**Passage shown:**
Yousuf Karsh (1908-2002) Canadian portrait photographer. A lot of his portraits were shot in the studio, with dark backgrounds and atmospheric lighting. In his career he photographed many political leaders such as Winston Churchill, Fidel Castro and personalities of the film industry including Audrey Hepburn, Grace Kelly, Humphry Bogart. http://www.karsh.org/ http://www.karsh.org/#/the_work/portraits https://en.wikipedia.org/wiki/Yousuf_Karsh

 

Contemporary portrait photographers according to D&M Imaging include: http://dmimaging.net/top-modern-photographers/

Joe McNally http://portfolio.joemcnally.com/index

Martin Vrabko http://www.martinvrabko.com/

Joey Lawrence https://www.joeyl.com/overview/category/quick-portfolio

Michael Muller http://www.mullerphoto.com/#/

Jeremy Cowart http://jeremycowart.com/portfolio/featured/

Top according to the website top100 Photographers these are some of the leading current portrait photographers. http://top100photographers.org/index.html

Terry Richardson http://www.terryrichardson.com/archive/#/

Annie Leibovitz https://www.facebook.com/annieleibovitz , http://www.vogue.com/tag/photographer/annie-leibovitz/

Alasdair McLellan http://www.alasdairmclellan.com/

 

Iconic photograph by Arthur Sasse Einstein’s tongue

 

Other web resources:

https://www.google.co.uk/images?q=famous+portrait+photographs

https://en.wikipedia.org/wiki/Portrait_photography

4 Pictures that represent me

Tryptic_in_4_parts

How did I create these photographs?

I took the pictures using my DSLR, using the same settings ISO-800, F stop F/5.6, Shutter speed 1/125 second.  I set my camera up on a tripod for stability and so I could focus the area I was planning to be posing when the camera took the photograph.  I had the assistance of someone else to press the shutter release.

How do these photographs represent me?

I have chosen these 4 photographs for my quadriptych to represent.  They were taken in the summer because they describe me well.  They all have a quality of innocence.

I love the warmth of the summer.  The large photograph of me I am looking skywards, I have a questioning expression on my face, I am wondering what I should be doing or day dreaming.

The top right picture I am looking away, not making eye contact, this represents my reserved nature and shyness. I look to be higher up in the tree to signify my head in the clouds.

The middle right picture I have my head down signifying I am trying hard, I always put the effort in, even if I do not fully understand what I am trying to do.

The bottom right picture I am not in full frame, this represents the fact that I do not always see the full picture or understand, even when I am looking straight at something.

What worked well?

The sense of light and summer, the pale tones.  The use of a large f/stop aperture to give a shallow depth of field so the distant backgrounds are out of sharp focus.  This means you focus on the face more.  The fact the 4 photographs were taken at the same time so that the lighting, surroundings and clothes did not change.

The composition of 4 photographs, 1 portrait and 3 landscape looks good, it gives a balance grouping, and better than trying to put the 4next to each other in a row.  I like the fact that I am looking up at myself in the large photo, and looking down on myself from the middle photo.

What could be improved?

The photographs look slight pale and over exposed.  I could have tried a slower ISO light sensitivity. Also the focus is not as sharp as I would like when examined close-up.  This was probably due tome trying to focus the camera where I thought I would be posing, then I would try and stand where I had pre-focused.

The framing of the bottom photograph, part of my face is out of frame, this cuts off my mouth and part of the right side of my face.

**Listed records:**

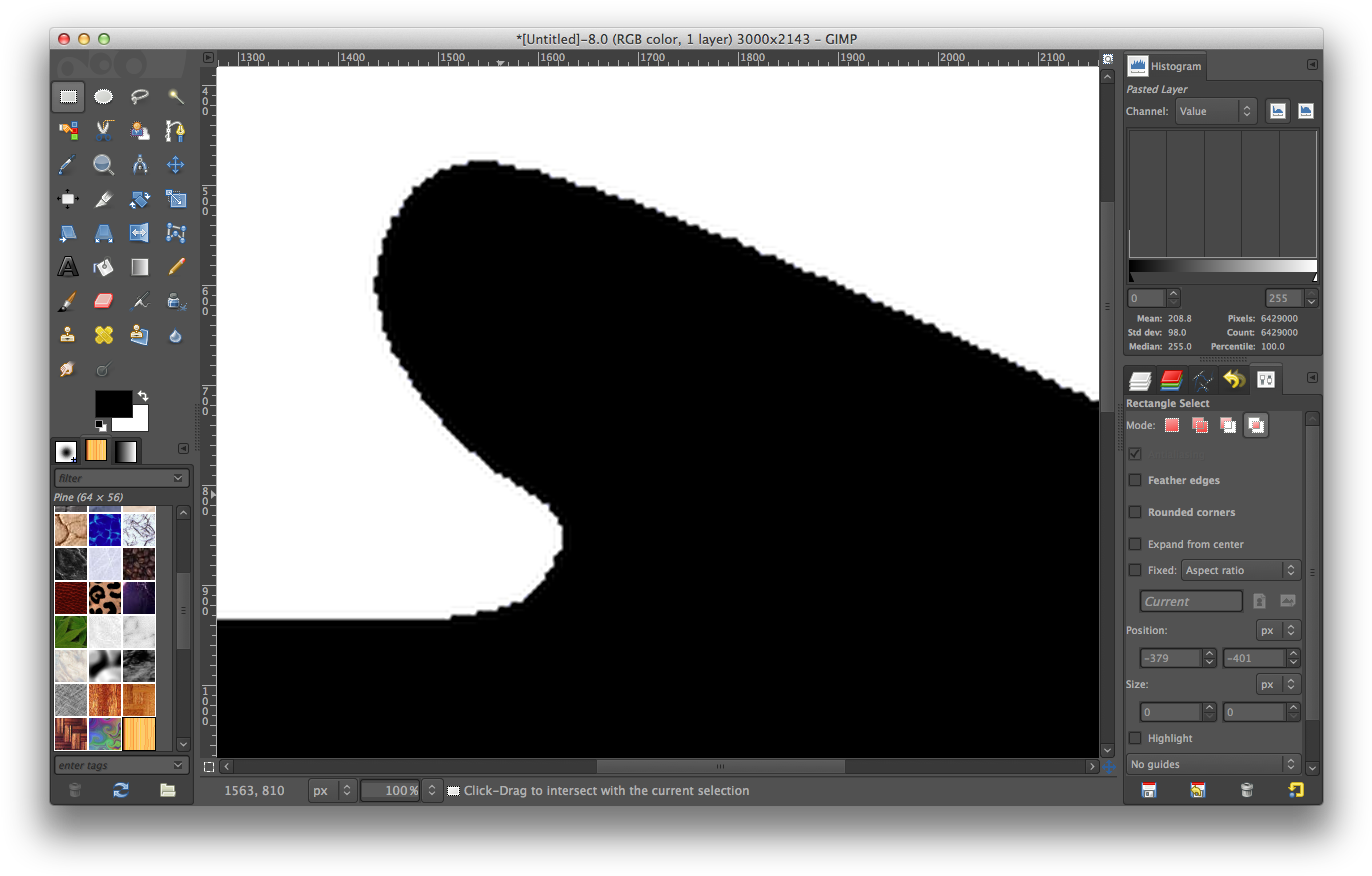1372x876 pixels.
Task: Swap foreground and background colors
Action: click(142, 396)
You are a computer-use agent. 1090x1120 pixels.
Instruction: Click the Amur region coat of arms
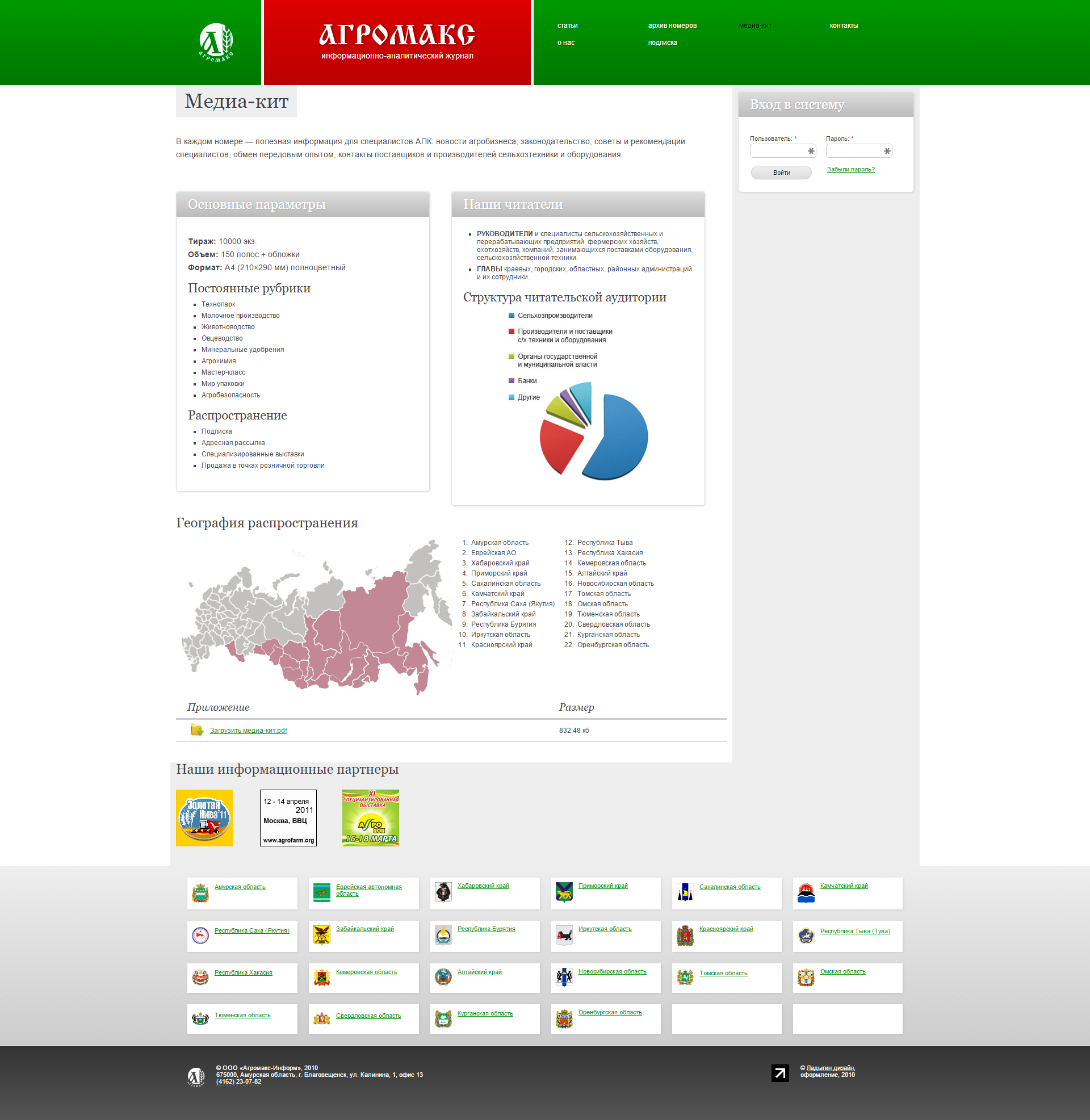(x=200, y=892)
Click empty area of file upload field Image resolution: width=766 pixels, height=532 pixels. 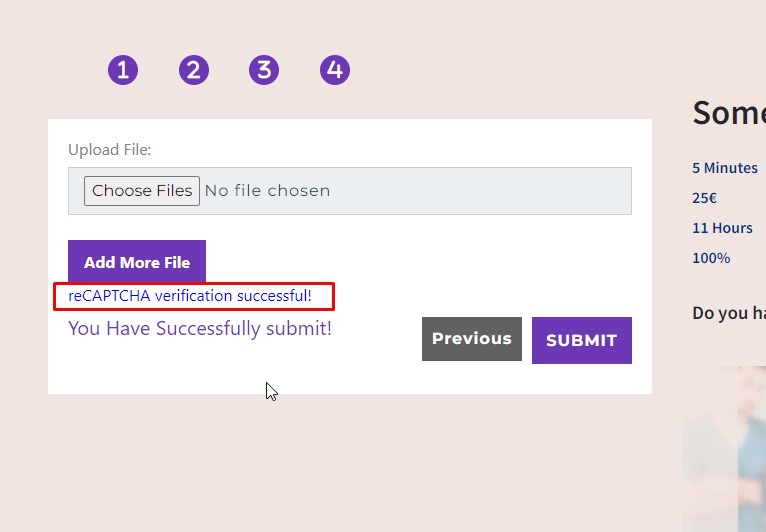point(480,191)
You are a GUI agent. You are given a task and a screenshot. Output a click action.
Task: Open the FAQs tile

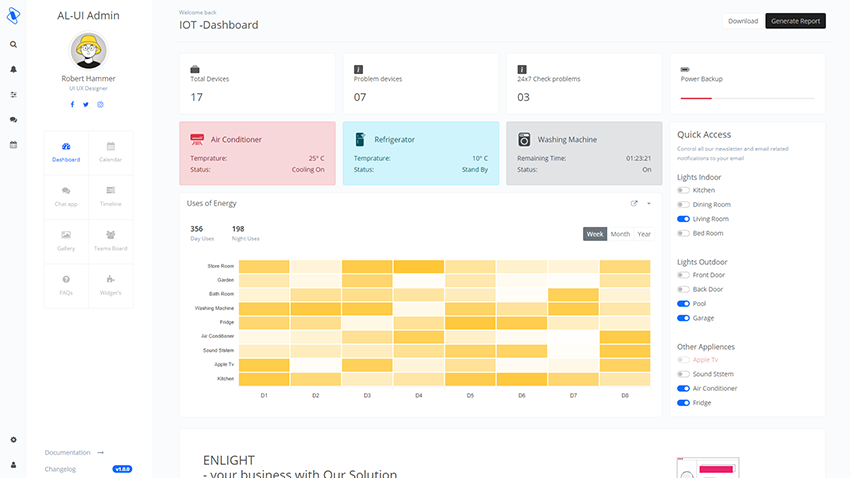[x=66, y=284]
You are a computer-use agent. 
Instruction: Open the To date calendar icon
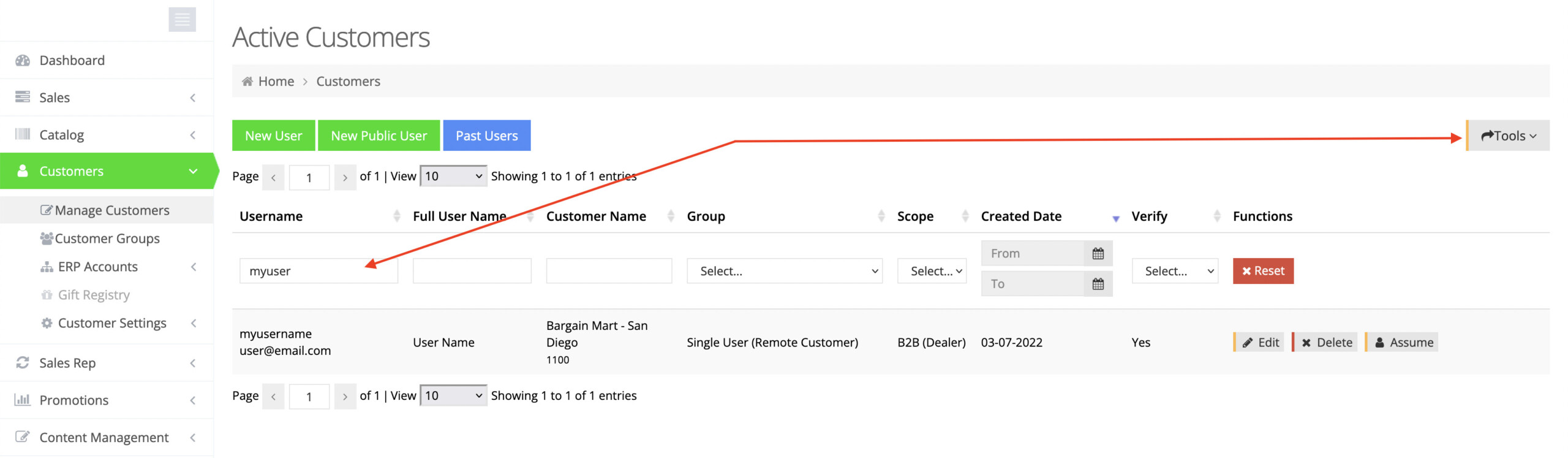click(1097, 284)
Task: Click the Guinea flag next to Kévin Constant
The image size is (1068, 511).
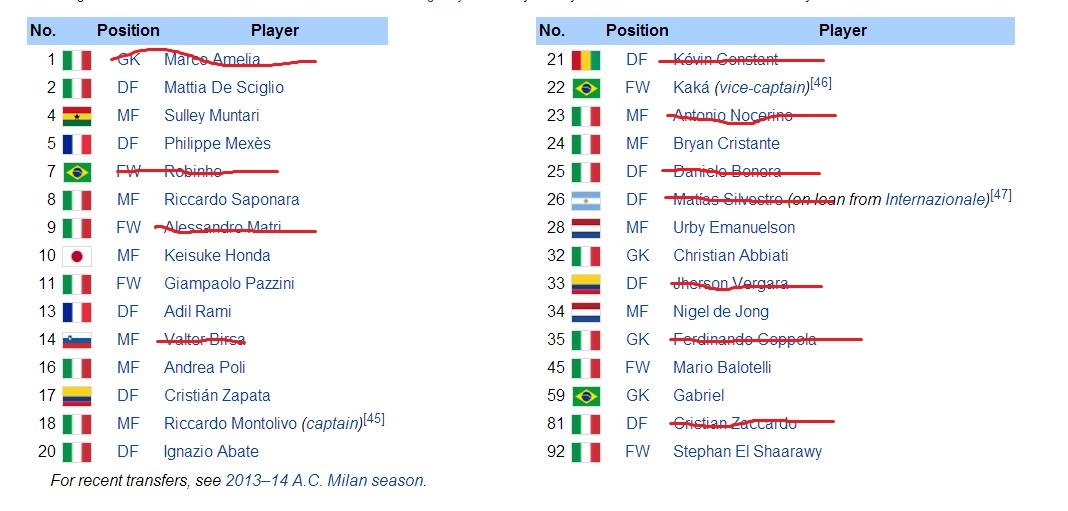Action: [x=586, y=60]
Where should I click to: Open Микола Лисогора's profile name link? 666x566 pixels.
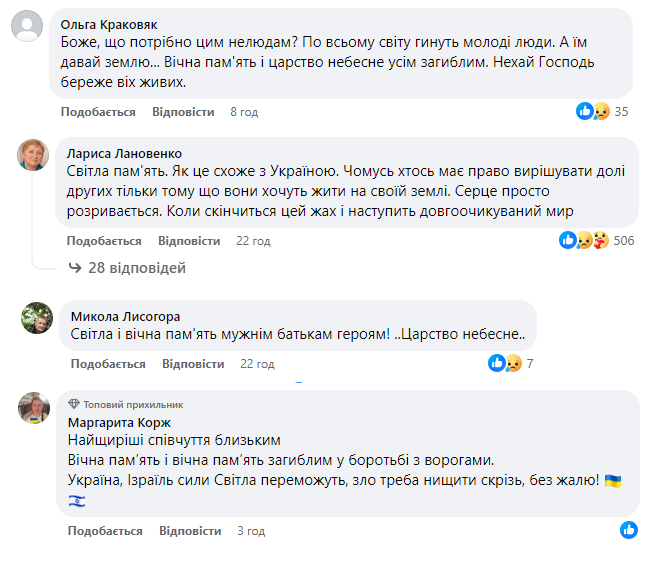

**What is needed:**
Retype the stretch from "I took the pictures using" through "the shutter release." in the portrait photography page, word for word. The records were taken from a different source.

**Response:**
I took the pictures using my DSLR, using the same settings ISO-800, F stop F/5.6, Shutter speed 1/125 second.  I set my camera up on a tripod for stability and so I could focus the area I was planning to be posing when the camera took the photograph.  I had the assistance of someone else to press the shutter release.